PROBLEM DESCRIPTION
Copy the part of the Lil Durk song article from "Lil Durk singles" to "with subtle disses." word for word.

PROVIDED PASSAGE
Single by Lil Durk
- Released: February 23, 2024
- Genre: Hip hop; political hip hop;
- Length: 3:15
- Label: Alamo
- Songwriters: Durk Banks; Joshua Luellen; Smatt Sertified;
- Producers: Southside; Smatt Sertified; Wasa;

Lil Durk singles chronology
| "Vultures" (2023) | "Old Days" (2024) | "Went Hollywood for a Year" (2024) |

Music video
- "Old Days" on YouTube

= Old Days (Lil Durk song) =

2024 single by Lil Durk

"Old Days" is a single by American rapper Lil Durk, released under Alamo Records on February 23, 2024. In the song, Durk reflects on his past struggles with drug addiction, which he shared with the late rapper King Von. He also addresses his former associates who took advantage of him when he was struggling financially, targeting them with subtle disses.

== Background ==
The song was first previewed online on January 26, 2024, when Lil Durk shared a snippet on his social media pages. A few days later, on February 17, 2024, Durk announced the release date and posted another snippet from the song's music video on February 20, 2024. The song was officially released on February 23, 2024.

INFORMATION PROVIDED
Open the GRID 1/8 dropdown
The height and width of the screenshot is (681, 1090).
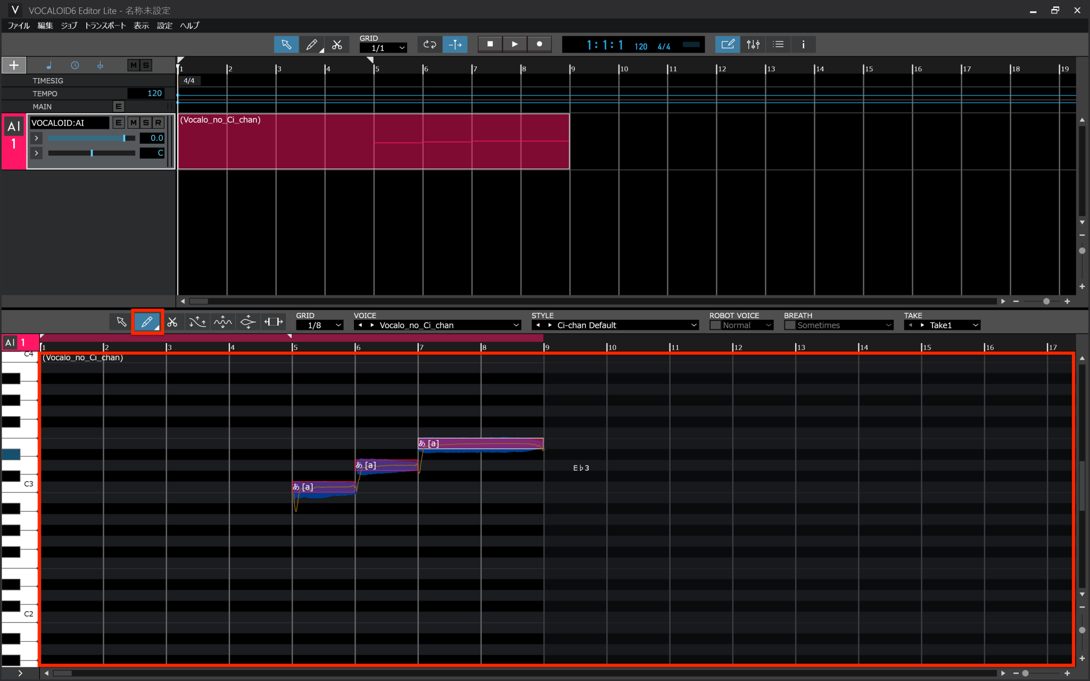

IN RESPONSE
Lil Durk singles chronology
| "Vultures" (2023) | "Old Days" (2024) | "Went Hollywood for a Year" (2024) |

Music video
- "Old Days" on YouTube

= Old Days (Lil Durk song) =

2024 single by Lil Durk

"Old Days" is a single by American rapper Lil Durk, released under Alamo Records on February 23, 2024. In the song, Durk reflects on his past struggles with drug addiction, which he shared with the late rapper King Von. He also addresses his former associates who took advantage of him when he was struggling financially, targeting them with subtle disses.